<<<<

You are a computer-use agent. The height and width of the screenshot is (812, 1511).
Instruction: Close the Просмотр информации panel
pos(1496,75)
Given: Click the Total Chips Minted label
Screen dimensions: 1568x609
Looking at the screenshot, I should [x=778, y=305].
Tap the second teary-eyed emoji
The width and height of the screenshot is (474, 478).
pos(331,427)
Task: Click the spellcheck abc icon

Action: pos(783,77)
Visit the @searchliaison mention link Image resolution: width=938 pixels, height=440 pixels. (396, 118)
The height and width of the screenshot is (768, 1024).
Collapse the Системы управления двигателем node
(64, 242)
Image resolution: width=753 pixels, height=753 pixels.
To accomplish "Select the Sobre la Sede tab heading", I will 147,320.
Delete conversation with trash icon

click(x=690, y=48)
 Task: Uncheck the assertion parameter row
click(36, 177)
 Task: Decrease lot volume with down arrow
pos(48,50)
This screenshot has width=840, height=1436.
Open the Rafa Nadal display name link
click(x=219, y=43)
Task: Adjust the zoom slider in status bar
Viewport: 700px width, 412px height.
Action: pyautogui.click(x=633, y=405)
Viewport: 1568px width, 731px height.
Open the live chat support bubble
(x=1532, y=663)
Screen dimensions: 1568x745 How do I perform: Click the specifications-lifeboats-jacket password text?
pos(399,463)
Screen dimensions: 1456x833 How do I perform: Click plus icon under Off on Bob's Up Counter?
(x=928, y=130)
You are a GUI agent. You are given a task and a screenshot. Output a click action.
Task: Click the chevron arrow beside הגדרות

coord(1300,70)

>>>>

● **Problem to work on**
Lines holding "resolution" in the data above: copy each of them.

● **Task result**
Visit the @searchliaison mention link Image resolution: width=938 pixels, height=440 pixels. (396, 118)
Image resolution: width=753 pixels, height=753 pixels.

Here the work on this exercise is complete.